Donald Trump’s company has been paid up to $10 million by the tower’s developers since 2014 to affix the Trump name atop the luxury complex, whose owner, one of Turkey’s biggest oil and media conglomerates, has become an influential megaphone for the country’s increasingly repressive regime.
Trump has business deals and business partners not just in India and Turkey, but in Azerbaijan, UAE, Indonesia, Panama and many, many more.
Some companies reflect long-established deals while others were launched as recently as Trump’s campaign, including eight that appear tied to a potential hotel project in Saudi Arabia, the oil-rich Arab kingdom that Trump has said he “would want to protect.”

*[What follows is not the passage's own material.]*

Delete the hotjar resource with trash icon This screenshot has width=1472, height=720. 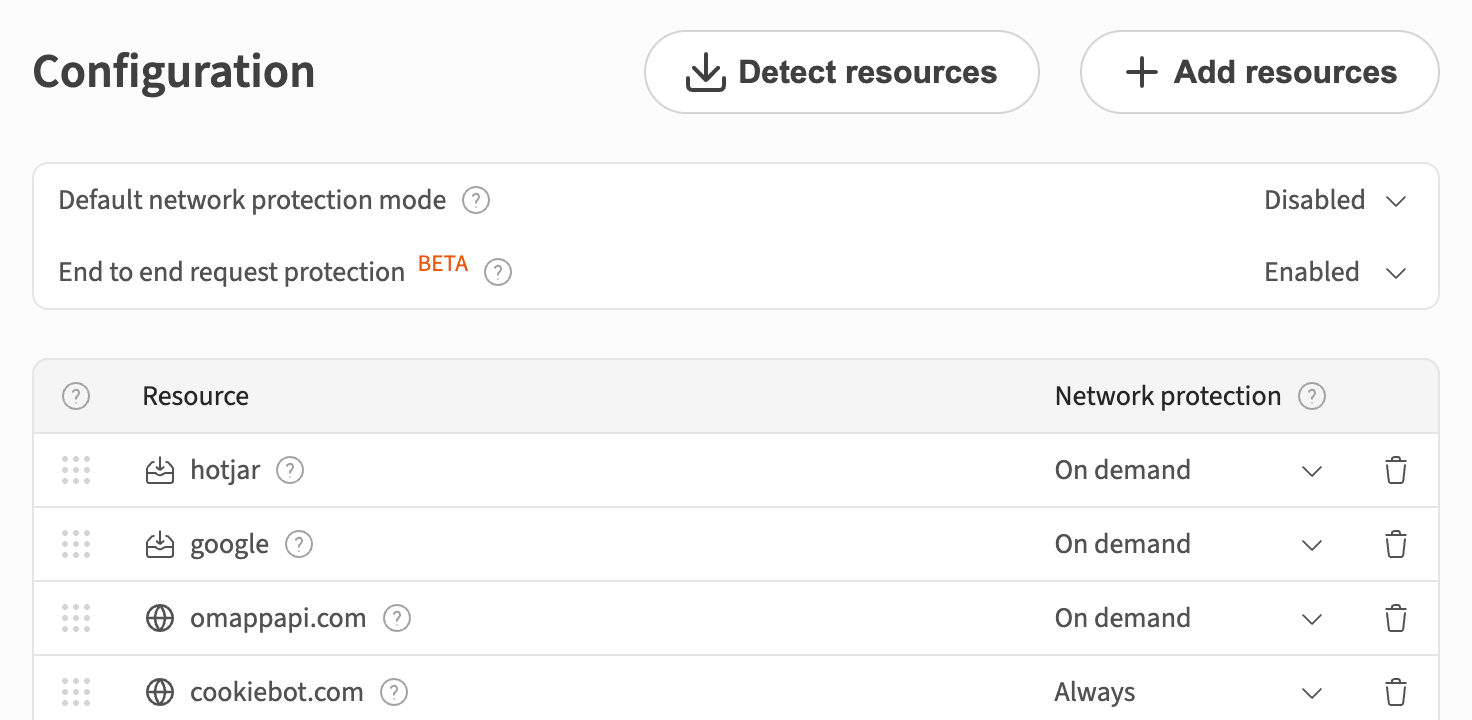tap(1396, 470)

Previous America presidents have sought to project power as an instrument of national policy and, however misguided, many have attempted to use that power as a means of protecting nascent democracies and to push back against forces seen as representing both short and long-term dangers.
But for Donald Trump, the armed forces of the United States, the negotiating power of the State Department, and the leverage of the entire nation in international agreements, has just become available as a tool to drive revenue to his accounts.
Trump has refused calls to sell or give his business interests to an independent manager or “blind trust,” a long-held presidential tradition designed to combat conflicts of interest. Now, policy and ethics experts are scrambling to assess the potential dangers of public rule by a leader with a vast web of private business deals.
In addition to his investments, Trump has another huge international involvement: debts. He has loans from banks in China and South Korea.
Deutsche Bank, Trump’s biggest lender, is negotiating what could be a multibillion-dollar settlement over housing-crisis-era abuses with the Justice Department, whose leaders will be Trump appointees.
And that’s only the debts that we know about. It doesn’t include the sources of cash that are a little more hidden.
There is strong evidence that Trump’s businesses have received significant funding from Russian investors. Most notably, Trump’s son Donald Trump Jr. made that very claim at a real estate conference in New York in 2008, saying “Russians make up a pretty disproportionate cross-section of a lot of our assets.” Donald Trump Jr. added, “we see a lot of money pouring in from Russia.”
America faces the very real prospect that US forces might be ordered into a war—or to set one out—simply because of Trump’s bottom line.